İçim titriyordu. Bir alamete binmiştik, nereye gittiğimizi bilmiyorduk.
Masrafları kısarken “dekor mekor yapamayız,” dediler.

Ben de “Yapmayın siyah bir perde çekin,” dedim.
Siyah perdenin sonra sahnede sabit olduğunu öğrendim. Orkestranın düzenli oturması için setler gerekiyordu. Kuliste oda sıkıntısı yaşandı, müzisyenler üst üste neyse Osman’ın takibiyle taşınmalar ve yeni elemanlar, sahne kurulmuştu.

Piyanoyu çalıştığım lokalden getirmiştim, kuyruklu muhteşem bir piyanoydu ve akordu kendim yaptırmıştım.
Provaların sonuna doğru benden kaç para istediğimi sordular.

PARA İSTEMİYORUM, SADECE ORKESTRANIN PARASINI VERİN

Ben de “Para mara istemiyorum sadece orkestranın parasını verin,” dedim. O günkü parayla müzisyen başına ikişer, üçer bin lira bir ücret düşüyordu.
Mozart, Beethoven çalan müzisyenler Ferdi Özbeğen’e eşlik edeceklerdi, bana güvenmiyorlardı.

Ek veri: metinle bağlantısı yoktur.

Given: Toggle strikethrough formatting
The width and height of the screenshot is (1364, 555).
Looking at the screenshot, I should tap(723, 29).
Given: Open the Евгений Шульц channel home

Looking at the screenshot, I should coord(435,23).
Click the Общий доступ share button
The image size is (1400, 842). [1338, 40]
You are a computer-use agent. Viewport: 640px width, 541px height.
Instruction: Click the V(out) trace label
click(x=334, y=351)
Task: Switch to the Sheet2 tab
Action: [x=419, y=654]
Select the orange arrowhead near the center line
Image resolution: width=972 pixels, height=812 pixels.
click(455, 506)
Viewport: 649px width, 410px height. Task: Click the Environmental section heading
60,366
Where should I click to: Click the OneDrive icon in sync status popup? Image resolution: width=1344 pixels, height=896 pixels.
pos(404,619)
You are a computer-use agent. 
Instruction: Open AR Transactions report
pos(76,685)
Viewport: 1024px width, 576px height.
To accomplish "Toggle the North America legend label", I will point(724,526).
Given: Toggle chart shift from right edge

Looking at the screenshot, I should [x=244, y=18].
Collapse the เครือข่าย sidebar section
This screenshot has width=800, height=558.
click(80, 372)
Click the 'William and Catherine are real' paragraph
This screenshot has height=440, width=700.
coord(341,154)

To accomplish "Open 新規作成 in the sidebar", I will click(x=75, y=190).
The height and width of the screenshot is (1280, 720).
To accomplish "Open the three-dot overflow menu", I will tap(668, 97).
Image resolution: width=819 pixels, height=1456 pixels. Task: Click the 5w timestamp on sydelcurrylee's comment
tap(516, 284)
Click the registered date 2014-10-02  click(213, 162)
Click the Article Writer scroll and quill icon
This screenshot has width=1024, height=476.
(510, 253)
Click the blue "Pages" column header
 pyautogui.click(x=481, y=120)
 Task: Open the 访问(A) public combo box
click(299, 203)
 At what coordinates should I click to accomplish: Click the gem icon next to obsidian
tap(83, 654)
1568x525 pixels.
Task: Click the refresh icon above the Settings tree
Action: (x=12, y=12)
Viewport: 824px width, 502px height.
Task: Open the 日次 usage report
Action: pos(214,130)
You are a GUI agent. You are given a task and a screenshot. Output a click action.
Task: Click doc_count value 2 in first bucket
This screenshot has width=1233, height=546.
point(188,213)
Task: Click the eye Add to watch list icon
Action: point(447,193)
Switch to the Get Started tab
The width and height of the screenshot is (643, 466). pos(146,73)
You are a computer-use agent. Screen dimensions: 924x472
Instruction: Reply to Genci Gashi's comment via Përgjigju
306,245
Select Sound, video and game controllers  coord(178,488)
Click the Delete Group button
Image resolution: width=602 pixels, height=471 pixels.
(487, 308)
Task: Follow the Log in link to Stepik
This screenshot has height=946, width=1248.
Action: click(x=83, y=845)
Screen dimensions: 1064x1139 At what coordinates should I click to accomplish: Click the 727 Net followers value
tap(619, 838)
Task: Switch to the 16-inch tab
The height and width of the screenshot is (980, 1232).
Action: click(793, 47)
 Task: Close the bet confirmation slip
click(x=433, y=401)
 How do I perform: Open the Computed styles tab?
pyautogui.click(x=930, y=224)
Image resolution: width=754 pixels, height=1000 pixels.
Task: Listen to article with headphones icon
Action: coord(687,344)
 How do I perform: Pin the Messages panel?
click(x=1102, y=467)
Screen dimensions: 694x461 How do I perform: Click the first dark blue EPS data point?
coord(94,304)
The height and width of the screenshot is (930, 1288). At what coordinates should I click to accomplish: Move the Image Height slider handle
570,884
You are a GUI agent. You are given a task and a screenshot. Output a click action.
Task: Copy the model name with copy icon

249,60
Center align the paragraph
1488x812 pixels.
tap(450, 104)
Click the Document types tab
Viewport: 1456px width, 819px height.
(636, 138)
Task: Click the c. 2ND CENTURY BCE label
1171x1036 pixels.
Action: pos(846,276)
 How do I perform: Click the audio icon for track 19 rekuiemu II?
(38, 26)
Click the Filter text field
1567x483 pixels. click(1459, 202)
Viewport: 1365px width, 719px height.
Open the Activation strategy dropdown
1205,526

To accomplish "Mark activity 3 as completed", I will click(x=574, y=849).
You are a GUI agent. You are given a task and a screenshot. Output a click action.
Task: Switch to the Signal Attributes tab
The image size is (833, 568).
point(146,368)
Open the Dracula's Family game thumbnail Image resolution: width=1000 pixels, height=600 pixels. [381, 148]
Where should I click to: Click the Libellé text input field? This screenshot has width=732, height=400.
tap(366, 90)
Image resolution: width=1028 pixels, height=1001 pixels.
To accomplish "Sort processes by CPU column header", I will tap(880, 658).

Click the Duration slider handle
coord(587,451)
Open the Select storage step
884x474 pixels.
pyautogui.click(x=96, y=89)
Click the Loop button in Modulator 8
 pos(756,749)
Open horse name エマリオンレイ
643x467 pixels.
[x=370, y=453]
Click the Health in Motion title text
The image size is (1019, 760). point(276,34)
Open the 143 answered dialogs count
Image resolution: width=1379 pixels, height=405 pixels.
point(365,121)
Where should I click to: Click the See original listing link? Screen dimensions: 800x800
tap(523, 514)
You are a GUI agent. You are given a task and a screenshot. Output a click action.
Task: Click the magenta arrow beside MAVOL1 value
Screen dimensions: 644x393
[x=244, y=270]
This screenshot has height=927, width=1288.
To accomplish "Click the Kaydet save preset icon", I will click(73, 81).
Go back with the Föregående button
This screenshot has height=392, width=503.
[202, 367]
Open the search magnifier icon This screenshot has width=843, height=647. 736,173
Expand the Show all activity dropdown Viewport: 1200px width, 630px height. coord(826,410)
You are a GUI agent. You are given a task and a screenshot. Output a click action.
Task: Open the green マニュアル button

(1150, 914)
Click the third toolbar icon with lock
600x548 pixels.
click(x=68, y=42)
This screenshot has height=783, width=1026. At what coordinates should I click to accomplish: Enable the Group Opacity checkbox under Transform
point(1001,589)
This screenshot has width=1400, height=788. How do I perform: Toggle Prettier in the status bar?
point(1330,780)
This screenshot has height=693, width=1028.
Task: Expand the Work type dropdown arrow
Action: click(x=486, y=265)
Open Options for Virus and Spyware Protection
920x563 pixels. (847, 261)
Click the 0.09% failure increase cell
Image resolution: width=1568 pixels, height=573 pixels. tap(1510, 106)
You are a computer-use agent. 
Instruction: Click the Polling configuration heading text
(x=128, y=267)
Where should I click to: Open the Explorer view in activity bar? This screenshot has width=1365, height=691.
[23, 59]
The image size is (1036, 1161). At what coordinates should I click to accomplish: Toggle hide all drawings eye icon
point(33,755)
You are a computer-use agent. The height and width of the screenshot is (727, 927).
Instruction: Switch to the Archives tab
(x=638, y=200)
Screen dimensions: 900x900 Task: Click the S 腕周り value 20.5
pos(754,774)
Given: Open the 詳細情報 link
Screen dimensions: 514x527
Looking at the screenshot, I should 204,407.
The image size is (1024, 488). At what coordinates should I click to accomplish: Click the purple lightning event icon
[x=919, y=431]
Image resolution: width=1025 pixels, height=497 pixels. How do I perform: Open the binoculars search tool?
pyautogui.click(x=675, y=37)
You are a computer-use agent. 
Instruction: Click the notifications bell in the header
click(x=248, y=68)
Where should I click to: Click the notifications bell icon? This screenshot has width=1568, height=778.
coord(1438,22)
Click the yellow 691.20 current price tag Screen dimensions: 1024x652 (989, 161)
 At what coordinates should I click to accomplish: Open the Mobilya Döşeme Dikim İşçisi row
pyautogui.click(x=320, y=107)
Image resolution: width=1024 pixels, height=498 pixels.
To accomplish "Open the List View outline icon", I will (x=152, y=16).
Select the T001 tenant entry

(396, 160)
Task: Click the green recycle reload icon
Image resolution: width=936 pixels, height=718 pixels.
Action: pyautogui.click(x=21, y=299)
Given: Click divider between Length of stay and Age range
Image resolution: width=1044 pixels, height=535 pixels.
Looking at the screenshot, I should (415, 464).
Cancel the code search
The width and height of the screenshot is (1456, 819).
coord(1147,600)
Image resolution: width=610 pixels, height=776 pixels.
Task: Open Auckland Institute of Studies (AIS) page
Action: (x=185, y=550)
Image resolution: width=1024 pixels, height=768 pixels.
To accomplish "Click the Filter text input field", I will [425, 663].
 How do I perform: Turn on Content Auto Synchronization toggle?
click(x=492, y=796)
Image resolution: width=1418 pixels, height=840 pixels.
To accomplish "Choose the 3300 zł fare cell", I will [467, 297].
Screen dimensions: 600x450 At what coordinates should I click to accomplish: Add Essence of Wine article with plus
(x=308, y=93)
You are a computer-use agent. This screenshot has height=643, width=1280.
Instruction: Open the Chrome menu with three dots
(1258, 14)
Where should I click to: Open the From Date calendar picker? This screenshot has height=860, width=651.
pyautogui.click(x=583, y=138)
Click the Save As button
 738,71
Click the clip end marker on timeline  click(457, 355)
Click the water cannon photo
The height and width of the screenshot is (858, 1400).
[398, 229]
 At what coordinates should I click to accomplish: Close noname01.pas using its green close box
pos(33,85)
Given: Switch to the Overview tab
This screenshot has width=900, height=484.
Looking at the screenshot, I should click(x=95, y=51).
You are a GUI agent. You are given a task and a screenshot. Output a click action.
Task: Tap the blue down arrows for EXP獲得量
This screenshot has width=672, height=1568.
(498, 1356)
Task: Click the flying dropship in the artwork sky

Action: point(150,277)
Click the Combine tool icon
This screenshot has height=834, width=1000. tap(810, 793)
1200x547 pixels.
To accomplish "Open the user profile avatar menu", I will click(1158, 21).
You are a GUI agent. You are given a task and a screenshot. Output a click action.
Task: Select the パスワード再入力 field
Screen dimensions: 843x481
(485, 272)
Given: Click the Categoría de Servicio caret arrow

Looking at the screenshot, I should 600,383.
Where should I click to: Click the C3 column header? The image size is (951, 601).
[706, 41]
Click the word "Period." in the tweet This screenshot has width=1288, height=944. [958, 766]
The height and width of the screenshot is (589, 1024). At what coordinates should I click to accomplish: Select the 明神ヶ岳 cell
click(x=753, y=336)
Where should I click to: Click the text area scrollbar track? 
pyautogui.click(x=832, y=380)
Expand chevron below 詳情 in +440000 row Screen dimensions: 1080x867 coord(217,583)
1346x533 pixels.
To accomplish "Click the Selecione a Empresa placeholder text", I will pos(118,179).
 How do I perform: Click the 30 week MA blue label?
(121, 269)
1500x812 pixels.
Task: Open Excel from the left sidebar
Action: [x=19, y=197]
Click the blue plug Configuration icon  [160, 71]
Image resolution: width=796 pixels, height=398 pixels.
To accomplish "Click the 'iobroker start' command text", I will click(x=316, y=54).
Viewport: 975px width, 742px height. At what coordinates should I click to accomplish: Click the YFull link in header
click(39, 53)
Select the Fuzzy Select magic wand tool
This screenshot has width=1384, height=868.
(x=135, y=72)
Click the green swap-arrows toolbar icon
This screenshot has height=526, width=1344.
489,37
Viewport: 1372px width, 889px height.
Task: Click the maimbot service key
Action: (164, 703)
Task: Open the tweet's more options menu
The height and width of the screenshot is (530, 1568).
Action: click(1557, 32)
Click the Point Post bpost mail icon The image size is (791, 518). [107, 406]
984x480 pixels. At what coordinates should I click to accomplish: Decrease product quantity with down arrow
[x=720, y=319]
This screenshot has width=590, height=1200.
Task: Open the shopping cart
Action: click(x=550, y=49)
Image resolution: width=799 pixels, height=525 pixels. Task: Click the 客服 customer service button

Ama profesyonel duygular içinde bunu pek kafama takmadım, önümüzdeki provalarda ne yapacağımı biliyordum. Gala cuma gecesi yapılacaktı. Pazartesi aletler kuruldu ve alt yapı enstrümanlar geldi.

Piyano, bas gitar, davul ve perküsyon gibi aletleri duyduk önce. Sonraki üç gün yaylılar başta olmak üzere orkestranın tamamıyla provaları bitirdik. Ben provalar boyunca sıradan bir şarkıcı edasıyla, şarkıları mırıldandım. Şarkılarda esas sesimi onlara duyulmamıştım.

Bu bir taktikti... Nasıl bir taktikse. Bunun adı biraz uyanıklıktır.
Nitekim Osman İşmen’e demişler ki;
“Yahu nedir bu, bu sesle mi okuyacak?” Osman da demiş ki;
“Merak etmeyin daha iyi okuyacaktır, ben onu tanırım.”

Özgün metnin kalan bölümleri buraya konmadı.